LRP-QViT: Mixed-Precision Vision Transformer Quantization via Layer-wise
Relevance Propagation
- URL: http://arxiv.org/abs/2401.11243v1
- Date: Sat, 20 Jan 2024 14:53:19 GMT
- Title: LRP-QViT: Mixed-Precision Vision Transformer Quantization via Layer-wise
Relevance Propagation
- Authors: Navin Ranjan and Andreas Savakis
- Abstract summary: We introduce LRP-QViT, an explainability-based method for assigning mixed-precision bit allocations to different layers based on their importance during classification.
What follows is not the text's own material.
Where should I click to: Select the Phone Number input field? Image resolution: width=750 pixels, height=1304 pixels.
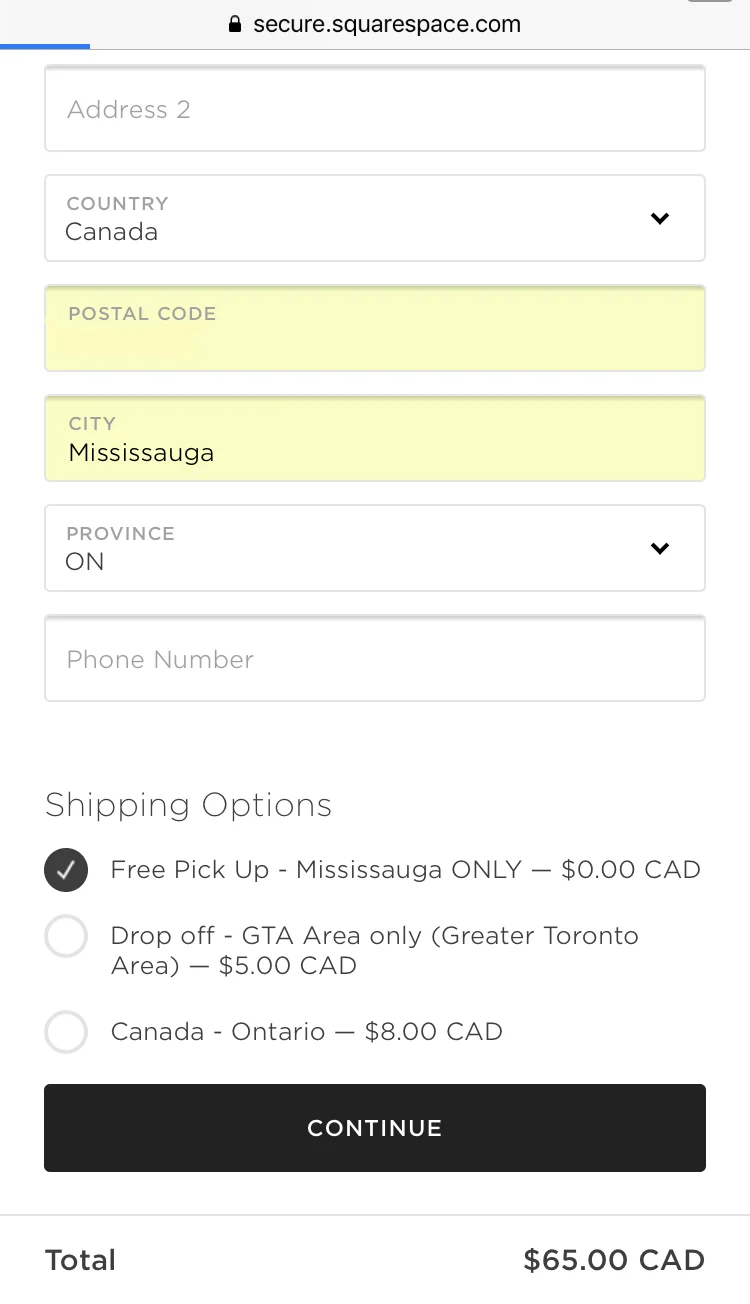tap(375, 659)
Our experimental findings demonstrate that both our fixed-bit and mixed-bit post-training quantization methods surpass existing models in the context of 4-bit and 6-bit quantization.
- Score: 0.0
- License: http://creativecommons.org/licenses/by/4.0/
- Abstract: Vision transformers (ViTs) have demonstrated remarkable performance across
various visual tasks. However, ViT models suffer from substantial computational
and memory requirements, making it challenging to deploy them on
resource-constrained platforms. Quantization is a popular approach for reducing
model size, but most studies mainly focus on equal bit-width quantization for
the entire network, resulting in sub-optimal solutions. While there are few
works on mixed precision quantization (MPQ) for ViTs, they typically rely on
search space-based methods or employ mixed precision arbitrarily. In this
paper, we introduce LRP-QViT, an explainability-based method for assigning
mixed-precision bit allocations to different layers based on their importance
during classification. Specifically, to measure the contribution score of each
layer in predicting the target class, we employ the Layer-wise Relevance
Propagation (LRP) method. LRP assigns local relevance at the output layer and
propagates it through all layers, distributing the relevance until it reaches
the input layers. These relevance scores serve as indicators for computing the
layer contribution score. Additionally, we have introduced a clipped
channel-wise quantization aimed at eliminating outliers from post-LayerNorm
activations to alleviate severe inter-channel variations. To validate and
assess our approach, we employ LRP-QViT across ViT, DeiT, and Swin transformer
models on various datasets. Our experimental findings demonstrate that both our
fixed-bit and mixed-bit post-training quantization methods surpass existing
models in the context of 4-bit and 6-bit quantization.